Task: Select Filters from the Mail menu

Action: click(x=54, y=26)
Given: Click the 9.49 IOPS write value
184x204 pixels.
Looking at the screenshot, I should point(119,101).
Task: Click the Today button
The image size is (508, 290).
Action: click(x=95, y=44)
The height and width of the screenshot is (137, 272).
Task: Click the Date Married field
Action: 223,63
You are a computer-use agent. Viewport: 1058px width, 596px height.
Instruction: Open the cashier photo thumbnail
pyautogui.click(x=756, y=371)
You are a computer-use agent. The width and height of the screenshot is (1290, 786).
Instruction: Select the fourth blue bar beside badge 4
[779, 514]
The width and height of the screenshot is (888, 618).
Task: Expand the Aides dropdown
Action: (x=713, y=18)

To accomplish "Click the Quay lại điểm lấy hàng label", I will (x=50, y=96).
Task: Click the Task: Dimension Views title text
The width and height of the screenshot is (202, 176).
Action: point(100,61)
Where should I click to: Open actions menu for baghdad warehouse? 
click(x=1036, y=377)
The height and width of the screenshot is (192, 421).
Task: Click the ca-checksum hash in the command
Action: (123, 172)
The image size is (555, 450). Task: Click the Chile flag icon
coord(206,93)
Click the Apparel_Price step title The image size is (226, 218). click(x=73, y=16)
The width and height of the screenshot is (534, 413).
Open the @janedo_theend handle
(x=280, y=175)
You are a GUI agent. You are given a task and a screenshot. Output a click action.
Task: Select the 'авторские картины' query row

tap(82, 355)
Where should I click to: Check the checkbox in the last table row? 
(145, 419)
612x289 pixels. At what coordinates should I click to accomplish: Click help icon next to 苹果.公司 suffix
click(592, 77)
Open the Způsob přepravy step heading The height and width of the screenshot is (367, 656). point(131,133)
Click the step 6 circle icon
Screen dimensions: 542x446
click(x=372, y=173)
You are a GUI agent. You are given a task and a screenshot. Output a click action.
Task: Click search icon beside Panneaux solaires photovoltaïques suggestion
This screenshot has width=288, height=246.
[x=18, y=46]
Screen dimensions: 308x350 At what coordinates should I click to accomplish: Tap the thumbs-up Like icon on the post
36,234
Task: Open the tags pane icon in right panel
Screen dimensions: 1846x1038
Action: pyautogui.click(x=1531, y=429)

____________________

Exercise requirements: Copy every line from the entries above that contains the string "point".

Full answer:
Looking at the screenshot, I should point(119,101).
Action: point(100,61)
Open the Způsob přepravy step heading The height and width of the screenshot is (367, 656). point(131,133)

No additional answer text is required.